▶ _Brief_: Your job with the data below: print everything from the line that holds "You are a computer-use agent." down to the line that holds "Instruction: Open Firefox from the taskbar", ends included, exactly, and nothing else.

▶ _Dataset entries_:
—————
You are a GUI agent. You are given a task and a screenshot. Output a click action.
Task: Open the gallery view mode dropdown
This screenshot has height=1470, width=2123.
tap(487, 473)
—————
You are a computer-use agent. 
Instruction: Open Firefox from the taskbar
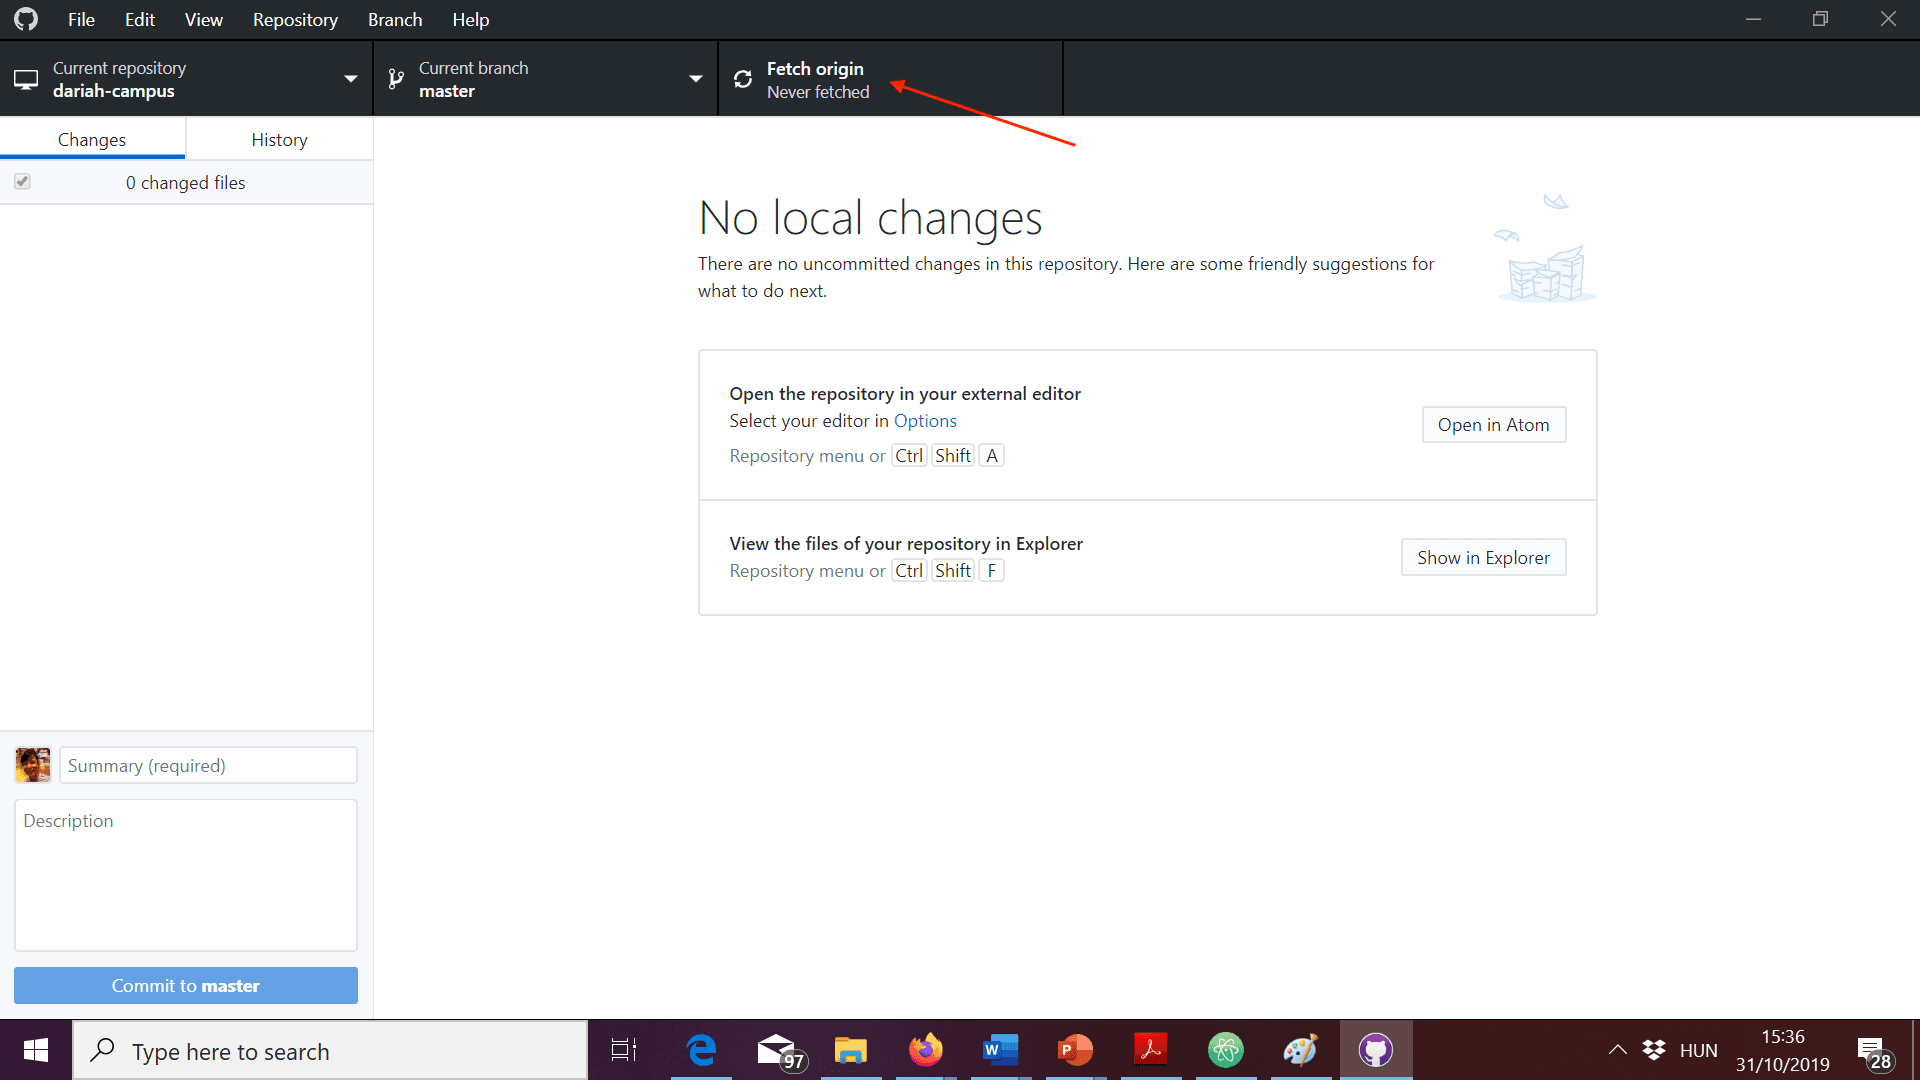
—————
▶ _Task answer_:
You are a computer-use agent. 
Instruction: Open Firefox from the taskbar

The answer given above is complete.